REQUIRED WORK: A line below contains "You are a GUI", and a later one contains "Click the required". Repeat both, with every line between them, exactly.

____ DATA

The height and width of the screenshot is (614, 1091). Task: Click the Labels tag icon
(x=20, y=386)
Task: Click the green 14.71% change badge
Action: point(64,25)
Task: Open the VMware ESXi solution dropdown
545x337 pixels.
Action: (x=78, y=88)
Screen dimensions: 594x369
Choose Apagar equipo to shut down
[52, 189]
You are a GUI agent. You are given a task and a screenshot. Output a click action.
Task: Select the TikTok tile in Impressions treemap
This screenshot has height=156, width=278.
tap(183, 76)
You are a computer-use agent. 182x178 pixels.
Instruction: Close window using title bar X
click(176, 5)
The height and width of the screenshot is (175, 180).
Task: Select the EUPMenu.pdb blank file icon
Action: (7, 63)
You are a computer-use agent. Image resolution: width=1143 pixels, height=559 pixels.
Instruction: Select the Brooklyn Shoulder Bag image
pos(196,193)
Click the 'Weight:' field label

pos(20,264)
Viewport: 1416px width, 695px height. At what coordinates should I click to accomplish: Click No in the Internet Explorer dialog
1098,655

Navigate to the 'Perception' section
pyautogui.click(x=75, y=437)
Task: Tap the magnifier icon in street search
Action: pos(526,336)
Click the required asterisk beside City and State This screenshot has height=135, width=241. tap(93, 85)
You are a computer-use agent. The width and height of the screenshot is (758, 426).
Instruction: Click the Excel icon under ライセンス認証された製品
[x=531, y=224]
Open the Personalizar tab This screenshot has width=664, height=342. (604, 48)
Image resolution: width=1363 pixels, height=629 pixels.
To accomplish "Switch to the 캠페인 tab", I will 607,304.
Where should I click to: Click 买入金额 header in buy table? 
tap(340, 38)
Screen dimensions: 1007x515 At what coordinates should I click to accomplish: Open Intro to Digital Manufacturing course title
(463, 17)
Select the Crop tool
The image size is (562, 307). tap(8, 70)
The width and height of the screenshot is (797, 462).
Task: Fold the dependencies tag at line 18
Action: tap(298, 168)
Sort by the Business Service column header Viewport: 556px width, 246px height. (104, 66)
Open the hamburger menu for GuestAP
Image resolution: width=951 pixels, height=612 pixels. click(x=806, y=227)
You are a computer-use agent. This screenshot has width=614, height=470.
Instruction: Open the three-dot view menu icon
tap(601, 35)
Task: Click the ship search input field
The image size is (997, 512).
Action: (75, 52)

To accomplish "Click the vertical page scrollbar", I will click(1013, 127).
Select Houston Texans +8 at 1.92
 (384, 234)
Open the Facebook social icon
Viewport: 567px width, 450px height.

________

ANSWER TO THIS EXERCISE:
You are a GUI agent. You are given a task and a screenshot. Output a click action.
Task: Select the TikTok tile in Impressions treemap
This screenshot has height=156, width=278.
tap(183, 76)
You are a computer-use agent. 182x178 pixels.
Instruction: Close window using title bar X
click(176, 5)
The height and width of the screenshot is (175, 180).
Task: Select the EUPMenu.pdb blank file icon
Action: (7, 63)
You are a computer-use agent. Image resolution: width=1143 pixels, height=559 pixels.
Instruction: Select the Brooklyn Shoulder Bag image
pos(196,193)
Click the 'Weight:' field label

pos(20,264)
Viewport: 1416px width, 695px height. At what coordinates should I click to accomplish: Click No in the Internet Explorer dialog
1098,655

Navigate to the 'Perception' section
pyautogui.click(x=75, y=437)
Task: Tap the magnifier icon in street search
Action: pos(526,336)
Click the required asterisk beside City and State This screenshot has height=135, width=241. tap(93, 85)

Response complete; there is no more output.